Chicago just got a little greener. The city approved a ban that will stop grocery stores from offering plastic bags for customers.
The proposal was backed by the city’s mayor, Rahm Emanuel, and passed in a 36-10 vote on Wednesday. Despite the overwhelming support, those who opposed the ban were very vocal after the vote about their disappointment.
“The city council has approved an ordinance that will raise the cost of doing business in Chicago and nothing for the environment,” said Tanya Triche, vice president and general counsel of the Illinois Retail Merchants Association. ”Driving up expenses for retailers and forcing customers to pay more at the store while not helping the environment flies in the face of the city’s goal to make Chicago one of the nation’s greenest cities and support companies that have invested significantly in Chicago’s neighborhoods.”
But Triche and stores will have some time to adapt to the new rule. The ban will go into effect in August 2015 starting only with grocery stores bigger than 10,000 square feet. A year later, smaller franchises and chains will be added to it and small and independent businesses will not be affected by it. The fine for violating the ban will be between $300 and $500 for each infraction.

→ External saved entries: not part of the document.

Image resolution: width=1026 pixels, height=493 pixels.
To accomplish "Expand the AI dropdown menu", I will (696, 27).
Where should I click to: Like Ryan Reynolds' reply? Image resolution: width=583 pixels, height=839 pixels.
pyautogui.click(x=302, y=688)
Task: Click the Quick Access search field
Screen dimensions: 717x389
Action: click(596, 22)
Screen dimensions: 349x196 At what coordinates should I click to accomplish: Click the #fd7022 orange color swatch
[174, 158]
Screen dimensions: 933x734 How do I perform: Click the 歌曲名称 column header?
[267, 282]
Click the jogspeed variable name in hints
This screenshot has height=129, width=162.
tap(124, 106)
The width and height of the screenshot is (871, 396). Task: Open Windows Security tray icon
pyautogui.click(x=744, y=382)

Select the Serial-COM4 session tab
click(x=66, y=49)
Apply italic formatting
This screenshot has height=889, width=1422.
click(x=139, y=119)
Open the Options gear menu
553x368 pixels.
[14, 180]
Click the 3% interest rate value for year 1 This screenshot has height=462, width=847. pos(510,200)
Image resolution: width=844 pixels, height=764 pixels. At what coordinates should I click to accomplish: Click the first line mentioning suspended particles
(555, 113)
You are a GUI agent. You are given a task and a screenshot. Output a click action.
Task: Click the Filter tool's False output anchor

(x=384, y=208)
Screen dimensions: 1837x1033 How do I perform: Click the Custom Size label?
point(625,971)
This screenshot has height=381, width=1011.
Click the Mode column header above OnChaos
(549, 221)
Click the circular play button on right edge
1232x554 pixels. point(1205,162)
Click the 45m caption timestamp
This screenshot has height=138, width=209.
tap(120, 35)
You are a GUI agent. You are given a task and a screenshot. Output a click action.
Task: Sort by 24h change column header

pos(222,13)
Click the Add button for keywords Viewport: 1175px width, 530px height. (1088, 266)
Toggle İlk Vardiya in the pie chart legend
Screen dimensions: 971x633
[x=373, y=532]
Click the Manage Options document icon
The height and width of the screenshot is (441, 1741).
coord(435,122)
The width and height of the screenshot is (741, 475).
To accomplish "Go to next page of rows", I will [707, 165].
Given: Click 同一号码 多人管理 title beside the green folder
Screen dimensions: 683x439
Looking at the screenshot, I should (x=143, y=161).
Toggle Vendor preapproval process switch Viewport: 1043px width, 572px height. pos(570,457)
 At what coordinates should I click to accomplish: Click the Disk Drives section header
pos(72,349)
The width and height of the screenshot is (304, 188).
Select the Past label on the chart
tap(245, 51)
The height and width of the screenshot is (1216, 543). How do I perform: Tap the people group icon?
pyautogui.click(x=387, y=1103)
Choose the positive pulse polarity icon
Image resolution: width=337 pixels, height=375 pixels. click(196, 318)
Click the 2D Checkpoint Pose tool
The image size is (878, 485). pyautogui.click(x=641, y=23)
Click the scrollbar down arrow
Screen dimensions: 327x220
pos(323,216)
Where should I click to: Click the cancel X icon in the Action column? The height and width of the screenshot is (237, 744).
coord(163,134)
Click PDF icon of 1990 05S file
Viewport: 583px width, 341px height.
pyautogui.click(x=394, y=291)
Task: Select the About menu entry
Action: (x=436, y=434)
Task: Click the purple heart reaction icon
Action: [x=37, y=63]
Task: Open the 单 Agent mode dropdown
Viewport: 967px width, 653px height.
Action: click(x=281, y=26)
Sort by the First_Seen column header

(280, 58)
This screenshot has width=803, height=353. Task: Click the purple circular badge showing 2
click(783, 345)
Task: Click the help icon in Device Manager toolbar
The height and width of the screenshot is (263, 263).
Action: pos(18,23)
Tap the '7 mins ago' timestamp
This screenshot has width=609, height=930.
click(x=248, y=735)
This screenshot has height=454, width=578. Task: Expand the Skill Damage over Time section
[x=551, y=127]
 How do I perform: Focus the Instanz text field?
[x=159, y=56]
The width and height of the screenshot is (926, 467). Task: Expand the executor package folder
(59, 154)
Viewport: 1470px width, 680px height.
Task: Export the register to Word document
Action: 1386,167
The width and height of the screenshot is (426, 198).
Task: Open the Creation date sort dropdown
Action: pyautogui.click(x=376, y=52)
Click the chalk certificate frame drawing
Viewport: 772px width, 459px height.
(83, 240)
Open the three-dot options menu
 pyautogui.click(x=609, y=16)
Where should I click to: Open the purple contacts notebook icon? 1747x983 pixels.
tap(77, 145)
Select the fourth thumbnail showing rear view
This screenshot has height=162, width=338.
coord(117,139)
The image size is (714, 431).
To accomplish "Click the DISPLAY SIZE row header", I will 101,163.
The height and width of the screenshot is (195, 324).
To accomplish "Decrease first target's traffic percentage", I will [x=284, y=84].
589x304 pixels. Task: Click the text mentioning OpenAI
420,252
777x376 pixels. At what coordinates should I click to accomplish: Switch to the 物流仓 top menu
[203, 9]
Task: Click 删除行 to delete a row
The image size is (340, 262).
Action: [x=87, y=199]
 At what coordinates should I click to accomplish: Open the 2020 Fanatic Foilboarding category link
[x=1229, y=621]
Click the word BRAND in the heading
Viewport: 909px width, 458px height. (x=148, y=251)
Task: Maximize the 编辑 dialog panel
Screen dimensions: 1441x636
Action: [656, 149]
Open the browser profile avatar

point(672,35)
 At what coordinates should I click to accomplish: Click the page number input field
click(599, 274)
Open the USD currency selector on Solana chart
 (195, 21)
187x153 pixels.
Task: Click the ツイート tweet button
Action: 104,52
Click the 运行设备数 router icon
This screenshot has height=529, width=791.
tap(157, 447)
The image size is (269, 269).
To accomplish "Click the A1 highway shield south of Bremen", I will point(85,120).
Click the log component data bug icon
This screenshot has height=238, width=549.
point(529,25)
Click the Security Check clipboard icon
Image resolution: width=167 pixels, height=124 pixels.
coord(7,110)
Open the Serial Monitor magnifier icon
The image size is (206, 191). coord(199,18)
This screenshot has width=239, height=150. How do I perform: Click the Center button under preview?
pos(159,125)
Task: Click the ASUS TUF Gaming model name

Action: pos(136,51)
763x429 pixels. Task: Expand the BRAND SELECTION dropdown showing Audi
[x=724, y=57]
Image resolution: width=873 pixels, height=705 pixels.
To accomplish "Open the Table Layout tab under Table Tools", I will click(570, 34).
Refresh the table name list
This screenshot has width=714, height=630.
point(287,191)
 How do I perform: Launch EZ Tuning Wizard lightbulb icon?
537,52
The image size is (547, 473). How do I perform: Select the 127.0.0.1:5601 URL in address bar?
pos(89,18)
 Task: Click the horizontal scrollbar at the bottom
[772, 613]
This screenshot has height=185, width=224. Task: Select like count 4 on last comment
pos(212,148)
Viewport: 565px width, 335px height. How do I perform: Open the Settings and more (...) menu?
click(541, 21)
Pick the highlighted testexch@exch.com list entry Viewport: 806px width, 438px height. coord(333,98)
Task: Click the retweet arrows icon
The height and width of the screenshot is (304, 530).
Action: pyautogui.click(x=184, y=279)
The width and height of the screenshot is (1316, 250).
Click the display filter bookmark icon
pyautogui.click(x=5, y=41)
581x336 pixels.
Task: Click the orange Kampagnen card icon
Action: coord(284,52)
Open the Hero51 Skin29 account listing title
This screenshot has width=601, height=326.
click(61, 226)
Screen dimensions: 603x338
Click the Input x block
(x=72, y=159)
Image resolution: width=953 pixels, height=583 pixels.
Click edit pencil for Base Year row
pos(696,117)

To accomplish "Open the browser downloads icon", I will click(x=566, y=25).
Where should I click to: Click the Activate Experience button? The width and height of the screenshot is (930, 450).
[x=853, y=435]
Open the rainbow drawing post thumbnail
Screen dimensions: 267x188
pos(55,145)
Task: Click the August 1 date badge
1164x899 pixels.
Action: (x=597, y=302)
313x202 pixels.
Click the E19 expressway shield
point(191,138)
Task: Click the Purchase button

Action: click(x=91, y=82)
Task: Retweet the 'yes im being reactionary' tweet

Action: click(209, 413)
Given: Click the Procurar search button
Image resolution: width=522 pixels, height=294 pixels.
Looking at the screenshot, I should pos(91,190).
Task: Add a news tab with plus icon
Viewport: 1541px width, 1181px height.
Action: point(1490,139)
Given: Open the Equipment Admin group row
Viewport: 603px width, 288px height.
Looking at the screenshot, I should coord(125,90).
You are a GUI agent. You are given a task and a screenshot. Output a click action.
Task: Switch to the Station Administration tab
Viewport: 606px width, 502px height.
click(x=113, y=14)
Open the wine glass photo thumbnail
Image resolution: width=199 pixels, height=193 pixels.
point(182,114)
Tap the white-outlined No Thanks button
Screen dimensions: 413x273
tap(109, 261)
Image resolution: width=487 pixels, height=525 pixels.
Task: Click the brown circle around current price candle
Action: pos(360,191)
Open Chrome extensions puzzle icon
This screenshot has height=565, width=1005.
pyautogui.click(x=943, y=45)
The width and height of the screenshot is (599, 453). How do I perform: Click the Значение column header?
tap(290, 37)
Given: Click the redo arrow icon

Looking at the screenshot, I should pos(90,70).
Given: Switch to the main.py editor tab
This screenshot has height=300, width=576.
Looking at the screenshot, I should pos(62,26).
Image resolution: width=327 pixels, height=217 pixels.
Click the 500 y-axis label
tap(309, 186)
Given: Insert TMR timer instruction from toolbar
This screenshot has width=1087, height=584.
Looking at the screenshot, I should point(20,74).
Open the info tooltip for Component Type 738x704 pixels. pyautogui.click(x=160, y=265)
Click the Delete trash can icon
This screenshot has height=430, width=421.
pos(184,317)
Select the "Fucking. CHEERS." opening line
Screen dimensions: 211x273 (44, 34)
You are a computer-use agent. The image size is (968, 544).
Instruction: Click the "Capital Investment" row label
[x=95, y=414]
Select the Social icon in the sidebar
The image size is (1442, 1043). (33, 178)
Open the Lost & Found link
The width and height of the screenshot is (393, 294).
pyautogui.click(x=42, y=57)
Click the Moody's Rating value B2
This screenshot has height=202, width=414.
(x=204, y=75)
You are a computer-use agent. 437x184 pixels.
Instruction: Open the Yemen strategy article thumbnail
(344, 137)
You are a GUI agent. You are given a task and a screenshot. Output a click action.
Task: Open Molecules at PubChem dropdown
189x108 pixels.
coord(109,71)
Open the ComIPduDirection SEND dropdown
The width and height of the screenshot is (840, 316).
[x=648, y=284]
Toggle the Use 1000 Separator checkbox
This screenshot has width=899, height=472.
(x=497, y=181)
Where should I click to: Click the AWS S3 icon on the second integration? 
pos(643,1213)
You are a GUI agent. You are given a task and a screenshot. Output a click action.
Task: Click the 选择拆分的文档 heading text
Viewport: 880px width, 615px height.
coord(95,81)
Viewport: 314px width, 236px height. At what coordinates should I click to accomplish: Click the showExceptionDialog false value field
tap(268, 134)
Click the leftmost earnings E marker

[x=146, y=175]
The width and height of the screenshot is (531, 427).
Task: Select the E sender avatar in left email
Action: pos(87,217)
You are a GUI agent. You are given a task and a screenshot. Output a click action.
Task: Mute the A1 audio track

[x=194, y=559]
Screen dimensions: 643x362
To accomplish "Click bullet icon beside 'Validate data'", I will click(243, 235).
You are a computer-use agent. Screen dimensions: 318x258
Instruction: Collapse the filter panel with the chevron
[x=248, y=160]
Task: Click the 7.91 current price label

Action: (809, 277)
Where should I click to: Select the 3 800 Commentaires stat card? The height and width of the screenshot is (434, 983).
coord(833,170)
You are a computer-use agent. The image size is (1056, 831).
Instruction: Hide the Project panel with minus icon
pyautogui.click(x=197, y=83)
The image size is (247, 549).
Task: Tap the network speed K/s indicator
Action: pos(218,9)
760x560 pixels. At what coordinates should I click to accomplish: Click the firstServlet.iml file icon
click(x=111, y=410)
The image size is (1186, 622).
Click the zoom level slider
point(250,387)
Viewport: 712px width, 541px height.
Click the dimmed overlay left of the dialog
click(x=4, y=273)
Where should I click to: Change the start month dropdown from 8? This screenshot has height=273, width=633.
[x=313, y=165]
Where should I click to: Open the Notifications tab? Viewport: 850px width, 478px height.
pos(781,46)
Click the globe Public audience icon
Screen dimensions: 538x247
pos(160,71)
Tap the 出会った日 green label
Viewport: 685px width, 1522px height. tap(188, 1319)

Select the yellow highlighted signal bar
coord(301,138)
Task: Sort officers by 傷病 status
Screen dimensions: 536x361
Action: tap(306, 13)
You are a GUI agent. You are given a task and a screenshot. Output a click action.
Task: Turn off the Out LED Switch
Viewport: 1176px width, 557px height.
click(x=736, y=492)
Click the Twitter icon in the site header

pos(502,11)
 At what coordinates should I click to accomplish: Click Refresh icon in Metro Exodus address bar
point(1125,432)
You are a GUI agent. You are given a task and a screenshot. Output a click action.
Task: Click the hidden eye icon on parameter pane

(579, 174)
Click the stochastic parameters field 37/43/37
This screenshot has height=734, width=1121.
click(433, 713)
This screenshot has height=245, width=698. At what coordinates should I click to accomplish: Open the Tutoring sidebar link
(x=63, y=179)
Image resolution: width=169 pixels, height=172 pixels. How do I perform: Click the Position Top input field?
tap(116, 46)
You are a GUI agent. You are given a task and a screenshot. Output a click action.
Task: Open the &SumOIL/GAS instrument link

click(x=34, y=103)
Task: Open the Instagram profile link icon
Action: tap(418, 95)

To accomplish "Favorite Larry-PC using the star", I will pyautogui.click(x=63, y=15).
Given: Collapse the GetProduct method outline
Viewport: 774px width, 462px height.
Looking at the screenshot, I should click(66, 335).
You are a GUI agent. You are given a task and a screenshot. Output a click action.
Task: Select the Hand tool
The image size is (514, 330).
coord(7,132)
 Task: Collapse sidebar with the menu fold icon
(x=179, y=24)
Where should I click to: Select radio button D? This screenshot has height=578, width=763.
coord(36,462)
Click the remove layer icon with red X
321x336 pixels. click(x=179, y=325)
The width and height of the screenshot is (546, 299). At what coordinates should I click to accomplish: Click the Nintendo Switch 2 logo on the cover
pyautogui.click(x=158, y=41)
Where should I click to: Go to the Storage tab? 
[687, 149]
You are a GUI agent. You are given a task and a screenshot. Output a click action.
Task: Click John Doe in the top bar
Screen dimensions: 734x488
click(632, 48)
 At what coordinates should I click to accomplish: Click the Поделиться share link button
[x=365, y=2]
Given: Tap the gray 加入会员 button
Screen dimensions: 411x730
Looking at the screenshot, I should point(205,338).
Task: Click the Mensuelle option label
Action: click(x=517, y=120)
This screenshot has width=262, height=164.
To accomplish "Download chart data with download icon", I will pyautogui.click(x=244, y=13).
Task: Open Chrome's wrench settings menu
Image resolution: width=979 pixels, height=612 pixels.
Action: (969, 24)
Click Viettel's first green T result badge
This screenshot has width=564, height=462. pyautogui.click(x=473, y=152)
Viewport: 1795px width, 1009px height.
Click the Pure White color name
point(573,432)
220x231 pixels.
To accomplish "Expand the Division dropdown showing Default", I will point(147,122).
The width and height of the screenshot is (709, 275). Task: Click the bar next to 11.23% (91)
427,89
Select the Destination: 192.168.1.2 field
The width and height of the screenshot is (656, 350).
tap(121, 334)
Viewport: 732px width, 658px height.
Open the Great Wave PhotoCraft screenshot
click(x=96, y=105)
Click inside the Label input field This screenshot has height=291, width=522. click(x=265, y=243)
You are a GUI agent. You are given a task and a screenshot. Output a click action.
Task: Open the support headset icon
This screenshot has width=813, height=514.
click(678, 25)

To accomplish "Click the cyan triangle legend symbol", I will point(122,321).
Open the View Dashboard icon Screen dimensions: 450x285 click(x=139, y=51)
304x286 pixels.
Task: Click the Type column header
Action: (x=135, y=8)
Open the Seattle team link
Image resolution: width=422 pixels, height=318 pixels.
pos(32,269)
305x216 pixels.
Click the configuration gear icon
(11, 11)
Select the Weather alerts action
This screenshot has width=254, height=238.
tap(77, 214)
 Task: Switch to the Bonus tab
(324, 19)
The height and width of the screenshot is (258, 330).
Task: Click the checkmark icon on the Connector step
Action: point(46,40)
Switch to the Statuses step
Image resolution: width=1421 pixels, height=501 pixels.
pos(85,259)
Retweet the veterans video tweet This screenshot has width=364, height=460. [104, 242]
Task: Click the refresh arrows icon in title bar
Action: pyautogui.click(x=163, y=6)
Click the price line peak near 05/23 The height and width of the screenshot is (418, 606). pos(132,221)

It is estimated that today Chicago residents use 3.7 million plastic bags per day when going shopping and three to five percent of those end up in landfills, clogging up drains and recycling machinery. While replacing the plastic bags with paper ones is more expensive for retailers with the latter costing three times the amount of the first, the ban will have a significant impact on the environment taking all that plastic away from the Windy City.